WHAT THE TASK REQUIRES: From the line with "CONTACTOS (97, 482)" to the final line of the records, every line is to be duplicated exactly, both of those lines included.
────────────────────────────────────────
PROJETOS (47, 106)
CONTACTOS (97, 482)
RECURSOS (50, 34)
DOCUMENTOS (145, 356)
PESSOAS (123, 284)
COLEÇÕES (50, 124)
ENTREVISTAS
────────────────────────────────────────
ANSWER BOX:
CONTACTOS (97, 482)
RECURSOS (50, 34)
DOCUMENTOS (145, 356)
PESSOAS (123, 284)
COLEÇÕES (50, 124)
ENTREVISTAS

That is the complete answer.